Alpha menyatakan, hingga saat ini arsitek yang merancang Masjid Laweyan pun tidak pernah jelas. Alpha menilai, perubahan arsitektur masjid hanya menggunakan kesepakatan dari masyarakat sebelumnya.
Menurutnya, akibat sejumlah perubahan dalam masjid itu mengakibatkan hilangnya nilai sejarah masjid. Teknik perekatan dinding yang semula menggunakan tanah, telah diubah dengan semen. Penggunaan tegel sebagai bahan lantai, saat ini telah diubah dengan keramik. Konservasi di Masjid Laweyan ini salah urus, seharusnya yang dilakukan pre-servasi sehingga tidak mengubah bentuk asli bangunan,” ujarnya.
Penambahan sejumlah elemen bangunan juga telah mengubah bentuk asli bangunan. Dikatakan Alpha, bentuk dua gerbang di sisi kanan-kiri depan masjid sebenarnya baru ada ketika ada renovasi dari PB X. Sekarang yang masih utuh tinggal atap dan tiangnya saja,” ungkap Alpha.
Ia menambahkan, perubahan bentuk Masjid Laweyan tidak menunjukkan keterpaduan. Hal ini lantaran sosialisasi sejarah di masyarakat Laweyan sangat lambat. Ada rencana, kami akan merekonstruksi ulang masjid. Itu jadi tugas kami, karena sebenarnya Masjid Laweyan ini memiliki sejarah yang kuat,” terangnya.

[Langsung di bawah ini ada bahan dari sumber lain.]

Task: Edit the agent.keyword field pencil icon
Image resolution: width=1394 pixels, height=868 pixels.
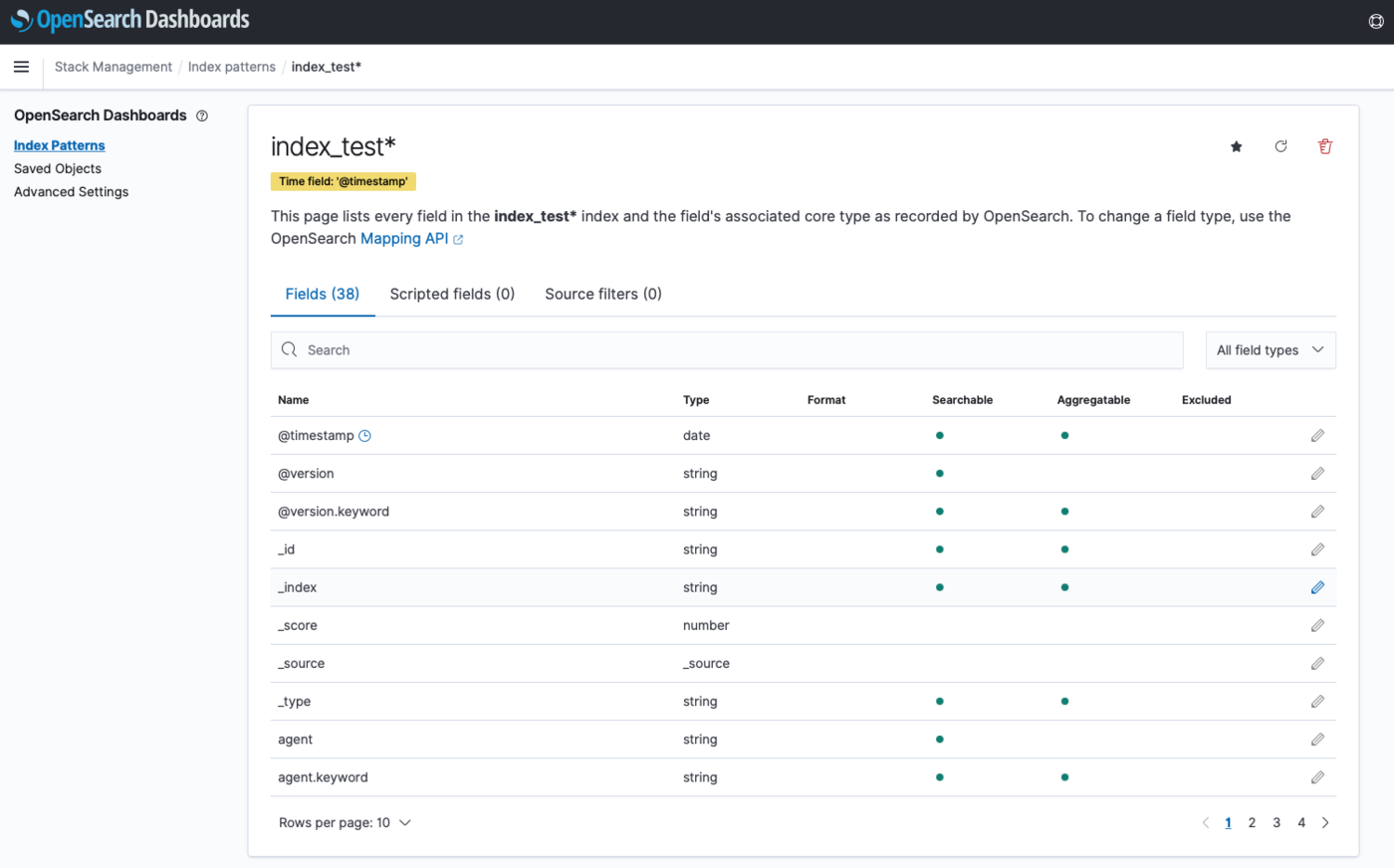Action: (x=1317, y=777)
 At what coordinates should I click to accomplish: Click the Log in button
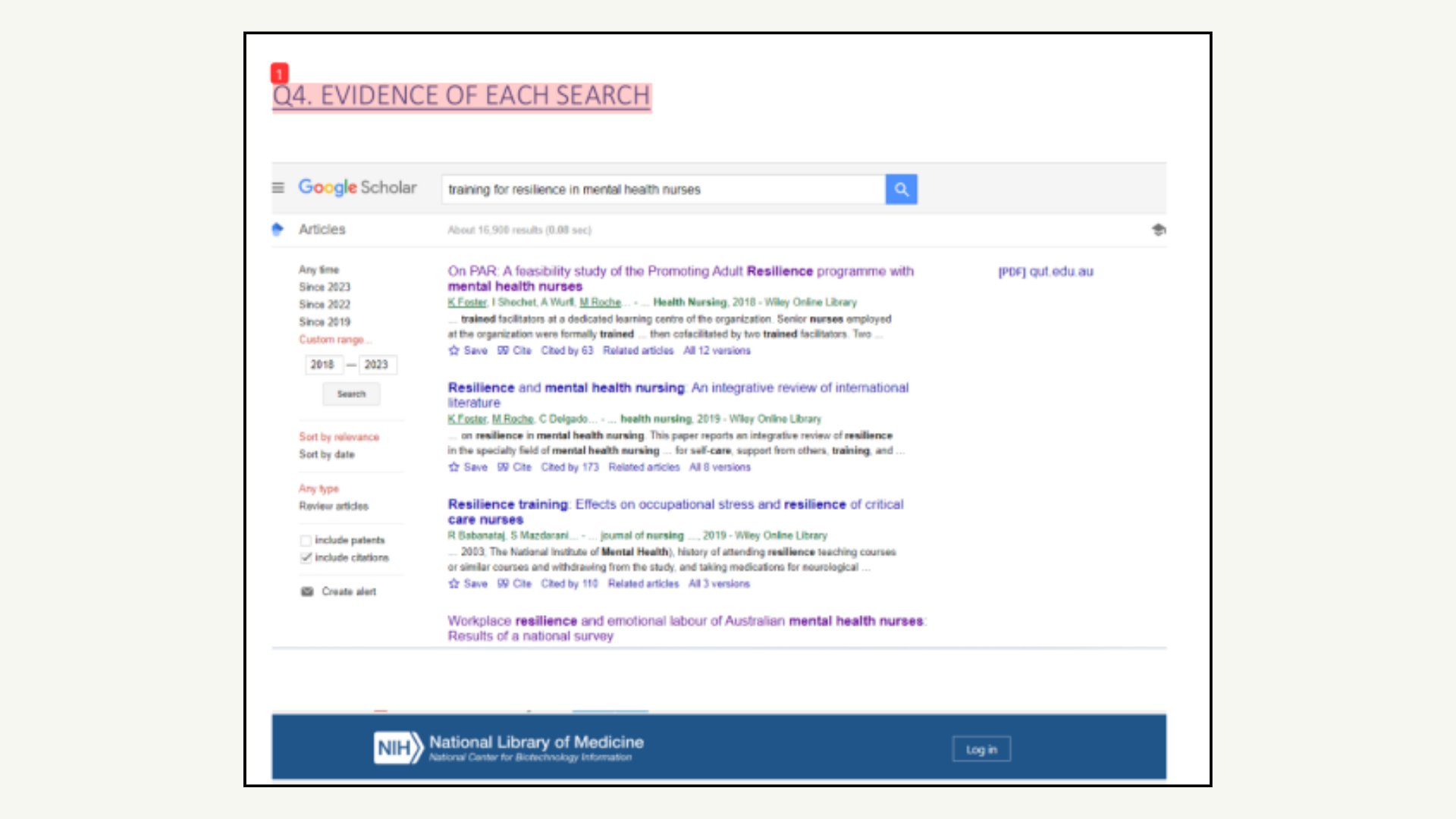tap(981, 748)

Senada dengan Alpha, juru kunci (kuncen) makam Ki Ageng Henis, Guntoro Adiyanto, mengatakan, setiap ada perubahan dalam bangunan Masjid Laweyan, tidak pernah ada desain sebelumnya. Renovasi Masjid Laweyan bisa dikatakan amburadul, karena hanya menurut kecocokan dan selera masyarakat. Kalau dianggap bagus, ya diubah begitu saja,” ujarnya.